Kibbutz Givat Hashlosha: Yom Kippur 5768

For 18 months, my husband and I drove up to the kibbutz from Bnei Brak every single Shabbos


As told to Sarah Pardes by Ricky Siton

I

live in Bnei Brak, but the paths of Kibbutz Givat Hashlosha are as familiar to me as the streets of my native city. I first visited the secular kibbutz on Shabbos Hagadol and was enchanted. I felt the charm not only of the place, but of its people.

My initial visit was followed by many more. For 18 months, my husband and I drove up to the kibbutz from Bnei Brak every single Shabbos. We stayed in an apartment that was rented out by Ayelet HaShachar, a nonprofit organization created to bring together religious and nonreligious Jews in Israel. I was hired to be director of the organization’s chavrusa project.

We had five small kids at the time, and to drive up there every Friday with all our food — not just for ourselves but for the guests we brought from Bnei Brak to complete a minyan, plus all the guests from the kibbutz — was no simple matter. The three-hour drive home on Motzaei Shabbos, after cleaning the apartment, was no less difficult, but I welcomed the challenge.

Six months into the job, Yom Kippur arrived. It was clear to me that I was going to spend the holy day at the kibbutz. I didn’t have to, but I saw it as my duty and as an important shelichus. My husband opted to daven at the yeshivah in Bnei Brak with our three older children, aged seven, eight, and nine, while I found myself on the way to the kibbutz with my two- and four-year-old daughters.

The davening was held in the kibbutz’s clubhouse-turned-shul, near the park. For me this was the ideal arrangement because it meant I could keep one eye on my daughters without missing the davening. The minyan was completed by yeshivah bochurim on behalf of a different kiruv organization.

We hoped there would be a solid turnout, but when I arrived for Kol Nidrei, I was shocked. A swarm of people were making their way to the shul. Just two years ago, my friends told me, there wasn’t even a minyan, and now dozens of people were walking to shul dressed in white, among them many teens, coming for their first taste of davening and Yom Kippur.

One of the yeshivah bochurim went before the amud and started an emotional tefillah. It was almost impossible to make the long and complicated tefillah accessible to this crowd, for whom a regular chol siddur was Greek, never mind a machzor.

In our makeshift shul, there were veteran kibbutznikim who had never davened in their lives, alongside newcomer renters in the kibbutz who tended to be more traditional, as well as the yeshivah bochurim, who were treated with great respect. There was one young woman who didn’t leave her machzor the entire day. She davened with emotion and dveikus, even though it was her first time seeing the inside of a shul, and she had never been exposed to the davening of Yamim Noraim before.
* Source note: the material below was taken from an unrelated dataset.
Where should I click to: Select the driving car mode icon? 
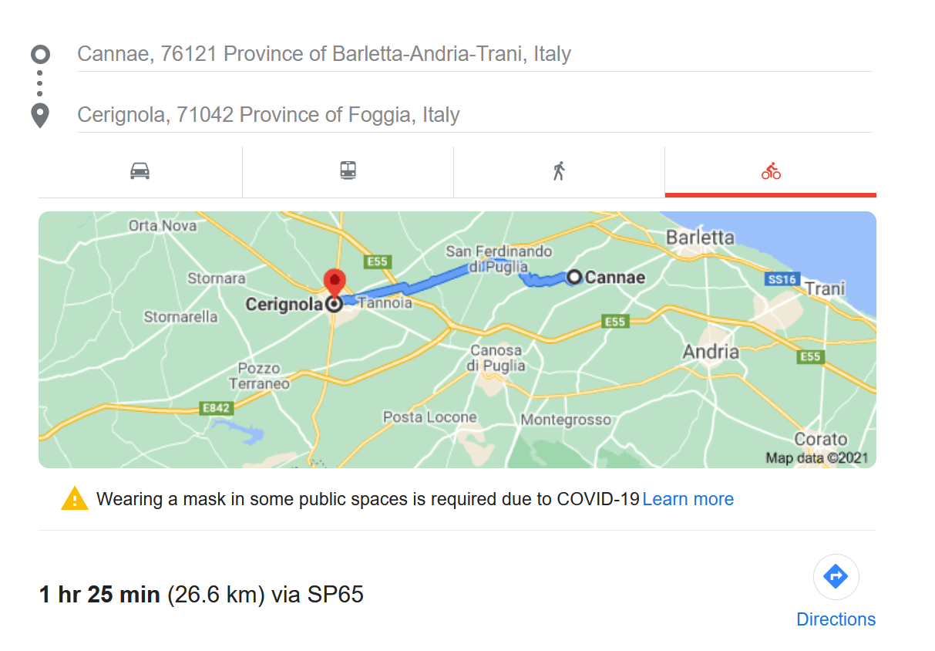click(140, 170)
I was constantly busy: opening machzorim, showing women where we were up to, and in between, I had to daven myself and watch my daughters. I knew that all eyes were on me. The moment I would bow or stand up, everyone else would do the same.
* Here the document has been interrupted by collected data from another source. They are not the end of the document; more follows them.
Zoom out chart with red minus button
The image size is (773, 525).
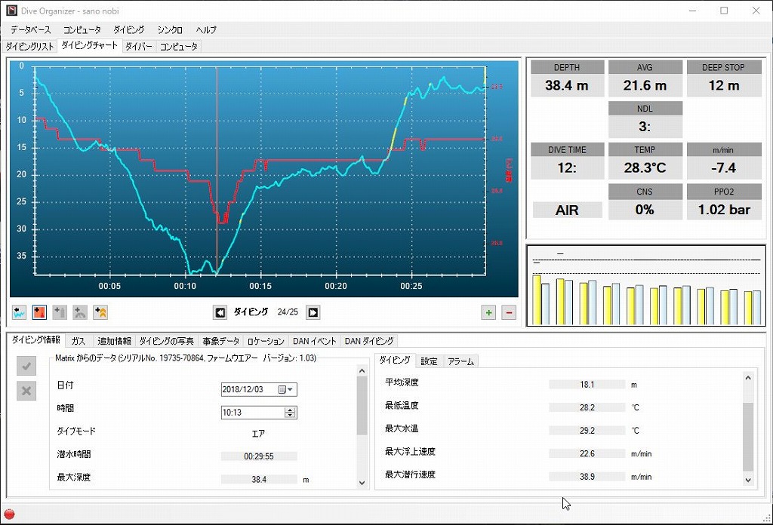pos(509,312)

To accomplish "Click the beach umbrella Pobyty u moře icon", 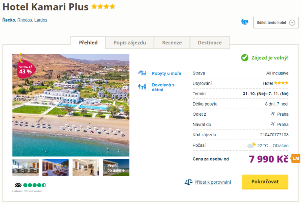I will (142, 73).
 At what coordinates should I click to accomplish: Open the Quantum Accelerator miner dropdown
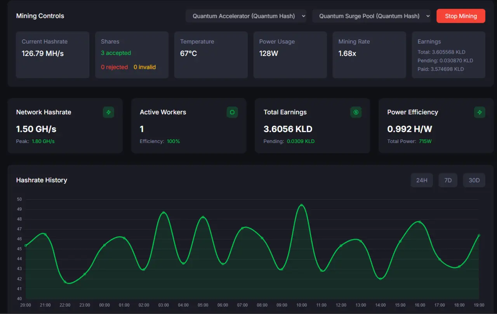[x=246, y=16]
Despite all the distractions, my davening that year was uplifted. So was my teshuvah. There was something powerful in the air. If people who had never connected to davening could daven with such intensity, shouldn’t I be doing the same?

Two weeks after that unforgettable Yom Kippur, I brought a respected lecturer to the kibbutz for an event. As I was looking around the audience, I noticed an unfamiliar face. I introduced myself and asked where she’d heard about the lecture. Her answer stunned me: “I was at the davening on Yom Kippur, and you smiled at me. That’s why I came — to see you again.”